How to add your own STT model

  1. Your model can be implemented in any framework you want but it must implement the STTModel protocol.

    class STTModel(Protocol):
        def stt(self, audio: tuple[int, NDArray[np.int16 | np.float32]]) -> str: ...
    
    • The stt method should take in an audio tuple (sample_rate, audio_array) and return a string of the transcribed text.

    • The audio tuple should be of the form (sample_rate, audio_array) where sample_rate is the sample rate of the audio array and audio_array is a numpy array of the audio data. It can be of type np.int16 or np.float32.

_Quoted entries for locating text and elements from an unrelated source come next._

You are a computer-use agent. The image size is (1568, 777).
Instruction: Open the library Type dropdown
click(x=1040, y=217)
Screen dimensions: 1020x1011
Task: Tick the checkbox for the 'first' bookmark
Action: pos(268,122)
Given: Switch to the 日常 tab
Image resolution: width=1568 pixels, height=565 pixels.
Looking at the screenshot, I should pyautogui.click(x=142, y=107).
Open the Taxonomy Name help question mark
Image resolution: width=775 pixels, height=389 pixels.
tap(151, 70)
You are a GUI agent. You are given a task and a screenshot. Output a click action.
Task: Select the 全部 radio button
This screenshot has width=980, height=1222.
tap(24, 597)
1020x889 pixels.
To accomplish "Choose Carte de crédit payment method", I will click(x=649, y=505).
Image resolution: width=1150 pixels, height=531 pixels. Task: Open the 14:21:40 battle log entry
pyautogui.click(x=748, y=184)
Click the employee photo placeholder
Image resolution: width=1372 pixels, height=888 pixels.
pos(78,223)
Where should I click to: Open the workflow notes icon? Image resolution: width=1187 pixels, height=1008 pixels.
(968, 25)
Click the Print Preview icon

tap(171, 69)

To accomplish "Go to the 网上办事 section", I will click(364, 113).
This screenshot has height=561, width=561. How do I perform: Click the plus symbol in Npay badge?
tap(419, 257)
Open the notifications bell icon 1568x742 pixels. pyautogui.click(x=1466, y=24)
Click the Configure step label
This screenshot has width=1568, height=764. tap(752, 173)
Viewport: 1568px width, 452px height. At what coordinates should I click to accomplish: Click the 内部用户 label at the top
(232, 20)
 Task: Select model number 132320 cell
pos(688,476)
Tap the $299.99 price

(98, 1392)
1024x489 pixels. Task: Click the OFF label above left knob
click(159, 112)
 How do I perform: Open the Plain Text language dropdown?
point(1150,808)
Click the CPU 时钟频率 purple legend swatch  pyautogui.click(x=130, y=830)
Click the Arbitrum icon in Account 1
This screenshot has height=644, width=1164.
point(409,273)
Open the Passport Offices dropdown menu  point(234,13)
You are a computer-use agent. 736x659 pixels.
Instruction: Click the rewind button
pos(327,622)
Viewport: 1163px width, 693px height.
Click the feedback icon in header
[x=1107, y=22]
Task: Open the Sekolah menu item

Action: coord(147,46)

  2. Once you have your model implemented, you can use it in your handler!

    from fastrtc import Stream, AdditionalOutputs, ReplyOnPause
    from your_model import YourModel
    
    model = YourModel() # implement the STTModel protocol
    
    def echo(audio):
        text = model.stt(audio)
        yield AdditionalOutputs(text)
    
    stream = Stream(ReplyOnPause(echo), mode="send-receive", modality="audio",
                    additional_outputs=[gr.Textbox(label="Transcription")],
                    additional_outputs_handler=lambda old,new:old + new)
    stream.ui.launch()
    
  3. Open a PR to add your model to the gallery! Ideally you model package should be pip installable so other can try it out easily.